The additive abelian group \(\Z/n\Z\) is endowed with the structure of a ring via the multiplication

\begin{equation*} \overline{a}\overline{b} = \overline{ab}\text{.} \end{equation*}

First we prove this binary operation is well-defined. Let \(a,b,c,d \in \Z\) be given. Assume \(a \equiv c \pmod{n}\) and \(b \equiv d \pmod{n}\text{.}\) There exist \(k_1, k_2 \in \Z\) such that \(-a + c = k_1n\) and \(-b + d = k_2n\text{.}\) Hence

\begin{align*} -ab + cd \amp= -ab + bc - bc + cd\\ \amp= (-a + c)b + c(-b + d)\\ \amp= (bk_1)n + (ck_2)n\\ \amp= (bk_1 + ck_2)n \end{align*}

implies \(ab \equiv cd \pmod{n}\) and thus this binary operation is independent of the representatives chosen. Since \(\Z\) is a unital, commutative ring, this multiplication is associative, left distributive, right distributive, and has identity element \(\overline{1}\text{.}\) Indeed, for all \(\overline{a} \in \Z/n\Z\text{,}\)

\begin{equation*} \overline{1}\, \overline{a} = \overline{1a} = \overline{a} \end{equation*}

and for all \(\overline{a}, \overline{b}, \overline{c} \in \Z/n\Z\text{,}\)

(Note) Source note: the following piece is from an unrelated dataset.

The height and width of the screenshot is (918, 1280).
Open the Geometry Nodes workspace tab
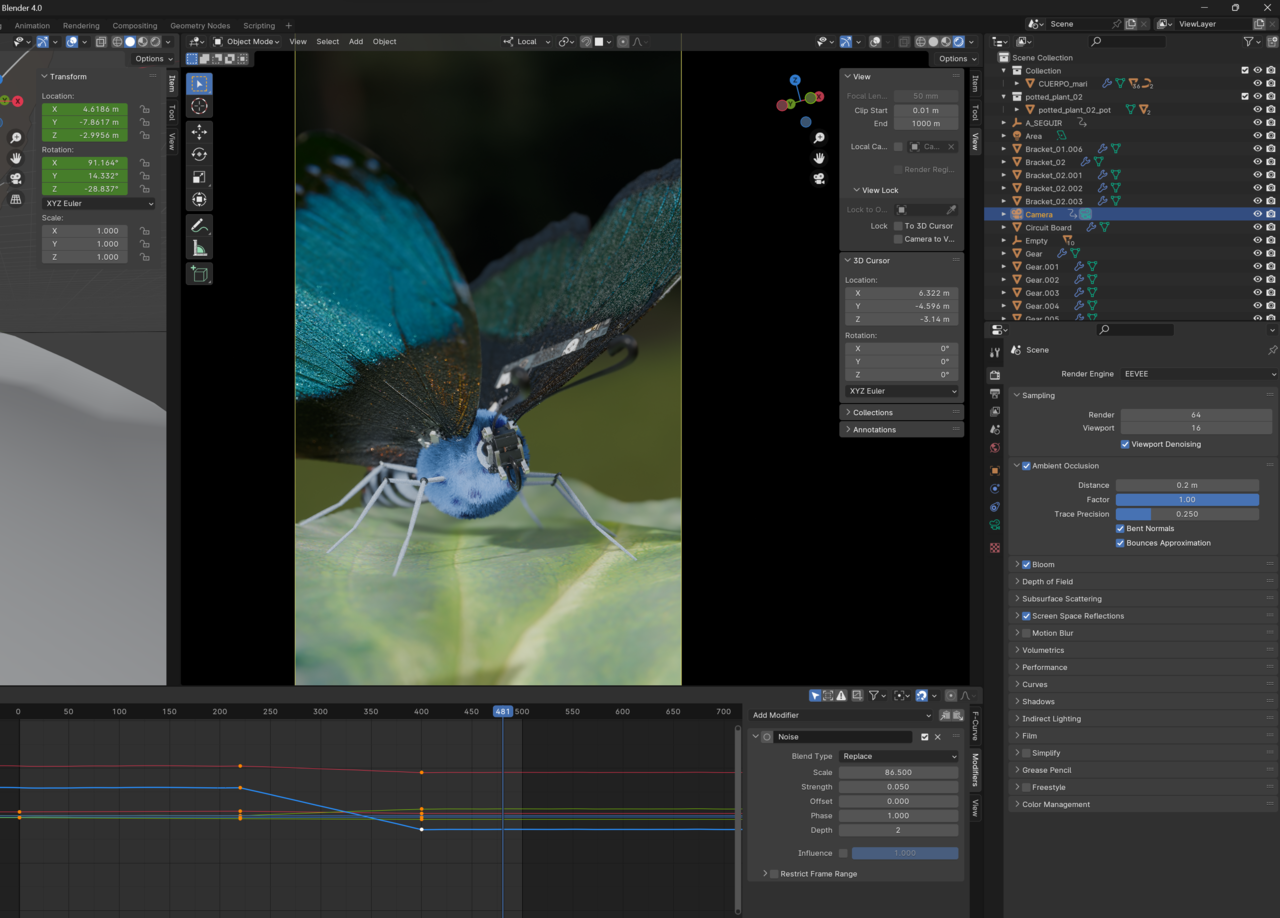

\begin{align*} \overline{a}(\overline{b} + \overline{c}) \amp= \overline{a}\, \overline{b + c} = \overline{a(b+c)} = \overline{ab + ac} = \overline{ab} + \overline{ac} = \overline{a}\,\overline{b} + \overline{a}\,\overline{c}\\ (\overline{a} + \overline{b})\overline{c} \amp= \overline{a + b}\, \overline{c} = \overline{(a + b)c} = \overline{ac + bc} = \overline{ac} + \overline{bc} = \overline{a}\,\overline{c} + \overline{b}\,\overline{c} \end{align*}

Therefore \(\Z/n\Z\) forms a ring under addition and multiplication of representatives.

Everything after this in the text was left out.